Denzin And Lincoln Part Iv Mr Jitipol

Part VI:the future of qualitative research

The qualitative research continues to transform itself. It is apparent that the constantly changing field of qualitative research is defended by series of tensions and contradictions as well as emergent understandings. There are no definitive answers of those tensions. However, this chapter tries to show us how the future of qualitative can be.

Afterthought
On writing; On writing sociology
Zygmunt Bauman

Zygmunt Bauman reflexively moves qualitative inquiry (and sociology) into the new century, telling us that the work of the post and the sociologist – and of history – is to uncover, in ever new situations, “human possibilities previously hidden.” Writing and inquiry are not innocent practices. In its representational and political practices, quantitative inquiry, like sociology, makes visible the possibility of “living together differently with less misery or not misery. … Disclosure is the beginning – not the end – of the war against misery.” We have no choice; we are always already political, always already, engaged. A neutral noncommittal form of inquiry is an impossibility. In a truly democratic society, Bauman observes, everyone is free to question “everything that is pre-given. … In such a society, all individuals are free to create for their lives the meanings they will.” In such a society, qualitative inquiry becomes a vehicle for questioning all that is pre-given. Thus does Bauman lead us into the future.

Refunctioning ethnography
The challenge of an anthropology of the contemporary
Douglas R. Holmes and George E. Marcus

Douglas Holmes and George Marcus extend this argument, calling for a “Refunctioning of ethnography,” a regrounding of ethnography in the contemporary moment. They are quite explicit, observing that “a new set of regulative norms of fieldwork are needed to release ethnographers – in – the – marketing form the … imaginary” of classic ethnography. Contemporary ethnography could profitably be oriented to para-ethnography; that is, to the ecologies of knowledge, existing disclosures, and local practices that are in place in field settings. The ethnographer finds the “literal filed” by working through complex senses, levels, and multiple sites that connect the local to the global.

Holmes and Marcus observe that recognizing the multisided nature of fieldwork produces a “rethinking of a whole set of issues in fieldwork – complicity instead of rapport, … the necessity of collaborations and their personal politics, the uneven distribution or depth of knowing, … the changing nature of the object of study, grounding of an abstract relations … in form of human action and knowing.” Thus do they offer terms of a refunctioned ethnography where subjects, now called para-ethnographers, are tented as experts, as collaborators and partners in research. They ground their interpretation of the para-ethnographer in the analysis of a famous politic actor, the French nationalist Jean-Marie Le Pen.

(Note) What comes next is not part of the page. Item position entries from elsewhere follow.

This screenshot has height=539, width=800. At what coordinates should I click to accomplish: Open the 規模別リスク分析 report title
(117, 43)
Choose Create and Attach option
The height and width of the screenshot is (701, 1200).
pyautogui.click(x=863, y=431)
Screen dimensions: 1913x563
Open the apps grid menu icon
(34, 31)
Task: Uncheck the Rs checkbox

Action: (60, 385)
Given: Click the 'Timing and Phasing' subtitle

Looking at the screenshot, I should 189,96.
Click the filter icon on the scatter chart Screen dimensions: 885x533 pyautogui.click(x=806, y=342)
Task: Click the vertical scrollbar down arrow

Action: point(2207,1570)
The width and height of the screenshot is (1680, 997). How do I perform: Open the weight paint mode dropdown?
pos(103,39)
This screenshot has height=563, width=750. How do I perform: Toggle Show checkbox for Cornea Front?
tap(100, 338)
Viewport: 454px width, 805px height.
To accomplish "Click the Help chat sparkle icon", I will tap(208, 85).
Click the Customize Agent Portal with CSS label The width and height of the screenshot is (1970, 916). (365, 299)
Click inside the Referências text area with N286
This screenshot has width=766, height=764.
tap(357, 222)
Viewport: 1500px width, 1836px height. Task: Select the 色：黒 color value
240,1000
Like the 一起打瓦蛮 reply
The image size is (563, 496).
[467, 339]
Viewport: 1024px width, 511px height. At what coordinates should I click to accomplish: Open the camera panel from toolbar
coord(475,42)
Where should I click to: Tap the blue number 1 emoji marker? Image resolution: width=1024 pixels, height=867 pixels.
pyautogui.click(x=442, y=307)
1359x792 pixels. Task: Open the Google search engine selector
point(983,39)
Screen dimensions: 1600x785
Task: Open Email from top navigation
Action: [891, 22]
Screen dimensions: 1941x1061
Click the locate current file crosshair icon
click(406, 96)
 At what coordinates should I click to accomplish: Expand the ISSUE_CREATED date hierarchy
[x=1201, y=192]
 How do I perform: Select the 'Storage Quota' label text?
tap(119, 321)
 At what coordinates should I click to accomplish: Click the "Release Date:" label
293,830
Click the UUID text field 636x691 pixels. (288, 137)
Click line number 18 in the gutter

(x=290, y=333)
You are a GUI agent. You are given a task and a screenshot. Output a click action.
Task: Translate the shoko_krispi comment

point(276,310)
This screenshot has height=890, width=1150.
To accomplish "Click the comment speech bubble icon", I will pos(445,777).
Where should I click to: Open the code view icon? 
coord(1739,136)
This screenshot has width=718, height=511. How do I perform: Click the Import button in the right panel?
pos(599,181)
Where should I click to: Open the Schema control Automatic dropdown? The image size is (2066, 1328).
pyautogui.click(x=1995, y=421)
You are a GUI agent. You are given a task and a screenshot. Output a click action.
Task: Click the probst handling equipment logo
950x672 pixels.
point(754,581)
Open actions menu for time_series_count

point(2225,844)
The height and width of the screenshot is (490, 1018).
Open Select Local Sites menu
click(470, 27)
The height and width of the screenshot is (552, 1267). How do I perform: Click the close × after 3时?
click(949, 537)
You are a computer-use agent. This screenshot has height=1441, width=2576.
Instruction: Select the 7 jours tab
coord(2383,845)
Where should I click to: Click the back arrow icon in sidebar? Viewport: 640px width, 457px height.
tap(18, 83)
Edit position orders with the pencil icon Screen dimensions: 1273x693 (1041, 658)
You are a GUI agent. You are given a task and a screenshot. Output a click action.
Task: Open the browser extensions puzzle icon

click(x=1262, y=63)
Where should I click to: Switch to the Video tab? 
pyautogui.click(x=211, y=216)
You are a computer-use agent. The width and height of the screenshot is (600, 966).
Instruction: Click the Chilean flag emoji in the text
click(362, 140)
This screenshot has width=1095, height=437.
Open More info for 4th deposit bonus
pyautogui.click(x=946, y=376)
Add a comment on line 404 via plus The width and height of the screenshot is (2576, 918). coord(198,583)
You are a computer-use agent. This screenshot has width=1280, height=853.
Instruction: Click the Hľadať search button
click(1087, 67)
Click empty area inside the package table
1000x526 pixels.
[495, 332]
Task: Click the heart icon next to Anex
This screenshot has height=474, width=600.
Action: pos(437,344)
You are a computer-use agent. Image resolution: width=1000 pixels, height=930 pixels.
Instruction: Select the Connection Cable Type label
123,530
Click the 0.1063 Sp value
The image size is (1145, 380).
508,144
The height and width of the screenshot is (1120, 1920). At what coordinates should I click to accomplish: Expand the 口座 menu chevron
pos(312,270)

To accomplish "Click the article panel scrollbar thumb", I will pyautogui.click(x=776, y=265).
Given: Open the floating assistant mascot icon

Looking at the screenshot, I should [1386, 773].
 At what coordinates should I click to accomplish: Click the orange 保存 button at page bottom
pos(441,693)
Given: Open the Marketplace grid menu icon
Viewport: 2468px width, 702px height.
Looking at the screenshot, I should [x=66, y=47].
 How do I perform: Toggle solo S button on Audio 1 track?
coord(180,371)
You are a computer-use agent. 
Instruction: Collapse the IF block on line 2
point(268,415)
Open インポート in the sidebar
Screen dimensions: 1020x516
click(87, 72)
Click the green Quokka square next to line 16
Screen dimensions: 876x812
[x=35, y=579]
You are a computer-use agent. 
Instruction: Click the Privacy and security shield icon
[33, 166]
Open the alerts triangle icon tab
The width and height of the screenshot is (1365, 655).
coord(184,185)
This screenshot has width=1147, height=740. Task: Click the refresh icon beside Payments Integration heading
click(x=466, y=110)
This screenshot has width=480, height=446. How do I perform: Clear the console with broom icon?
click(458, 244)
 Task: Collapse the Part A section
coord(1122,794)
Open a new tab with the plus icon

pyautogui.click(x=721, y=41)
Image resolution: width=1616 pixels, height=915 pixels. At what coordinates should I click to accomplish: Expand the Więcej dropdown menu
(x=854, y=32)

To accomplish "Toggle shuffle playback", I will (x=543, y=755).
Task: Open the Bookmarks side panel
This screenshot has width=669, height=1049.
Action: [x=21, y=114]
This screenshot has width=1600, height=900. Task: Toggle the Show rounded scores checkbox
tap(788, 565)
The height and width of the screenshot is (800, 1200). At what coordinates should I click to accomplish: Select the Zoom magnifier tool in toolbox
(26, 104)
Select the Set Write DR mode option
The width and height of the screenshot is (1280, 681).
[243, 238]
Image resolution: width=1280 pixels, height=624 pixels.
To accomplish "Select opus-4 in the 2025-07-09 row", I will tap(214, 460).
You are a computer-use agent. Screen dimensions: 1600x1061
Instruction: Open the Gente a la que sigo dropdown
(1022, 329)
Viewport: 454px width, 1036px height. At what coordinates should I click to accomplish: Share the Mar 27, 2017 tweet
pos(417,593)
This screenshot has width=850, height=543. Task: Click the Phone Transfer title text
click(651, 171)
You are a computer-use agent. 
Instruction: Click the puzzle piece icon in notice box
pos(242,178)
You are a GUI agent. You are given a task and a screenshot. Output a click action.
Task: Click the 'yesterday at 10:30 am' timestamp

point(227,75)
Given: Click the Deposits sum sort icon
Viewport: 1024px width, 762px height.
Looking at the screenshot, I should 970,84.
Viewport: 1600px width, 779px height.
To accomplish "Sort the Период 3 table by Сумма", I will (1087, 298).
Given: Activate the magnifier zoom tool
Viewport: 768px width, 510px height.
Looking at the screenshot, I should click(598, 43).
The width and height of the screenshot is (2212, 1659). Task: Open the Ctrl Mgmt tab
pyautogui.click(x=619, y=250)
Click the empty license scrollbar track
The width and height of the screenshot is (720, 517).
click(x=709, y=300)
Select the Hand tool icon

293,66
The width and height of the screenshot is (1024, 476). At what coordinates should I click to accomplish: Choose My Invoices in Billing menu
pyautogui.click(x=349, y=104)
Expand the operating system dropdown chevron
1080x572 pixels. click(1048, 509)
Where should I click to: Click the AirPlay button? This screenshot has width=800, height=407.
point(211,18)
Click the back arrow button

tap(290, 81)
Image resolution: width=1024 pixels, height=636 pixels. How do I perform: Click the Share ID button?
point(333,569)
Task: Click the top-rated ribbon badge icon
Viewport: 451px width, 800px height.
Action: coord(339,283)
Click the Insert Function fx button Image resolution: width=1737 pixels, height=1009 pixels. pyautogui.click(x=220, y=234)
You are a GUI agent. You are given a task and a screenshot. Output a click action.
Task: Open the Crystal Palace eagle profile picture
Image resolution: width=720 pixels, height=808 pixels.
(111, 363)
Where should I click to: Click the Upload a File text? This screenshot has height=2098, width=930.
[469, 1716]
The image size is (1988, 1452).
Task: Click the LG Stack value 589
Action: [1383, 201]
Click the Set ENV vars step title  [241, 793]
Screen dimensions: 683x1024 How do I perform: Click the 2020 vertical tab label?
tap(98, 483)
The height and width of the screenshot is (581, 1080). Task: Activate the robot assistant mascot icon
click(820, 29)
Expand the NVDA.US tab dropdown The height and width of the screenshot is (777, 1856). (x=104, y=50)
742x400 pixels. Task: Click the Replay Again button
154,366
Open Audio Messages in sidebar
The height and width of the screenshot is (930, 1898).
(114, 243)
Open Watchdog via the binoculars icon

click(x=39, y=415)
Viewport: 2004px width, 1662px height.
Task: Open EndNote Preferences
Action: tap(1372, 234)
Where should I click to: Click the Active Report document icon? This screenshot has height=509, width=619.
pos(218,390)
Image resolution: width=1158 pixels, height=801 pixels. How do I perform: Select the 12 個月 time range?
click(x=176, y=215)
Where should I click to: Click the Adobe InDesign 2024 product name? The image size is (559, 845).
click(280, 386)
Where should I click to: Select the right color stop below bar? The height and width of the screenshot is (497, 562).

Para-ethnography goes beyond merely identifying a new ethnography subject. Rather, it opens the door for deeper questions of how the “culture operates within a continuously unfolding contemporary.” More deeply, and more radically, Holmes and Marcus believe that “spontaneously generated para-ethnographies are build into the structure of the contemporary and give form and content to continuously unfolding skein experience.”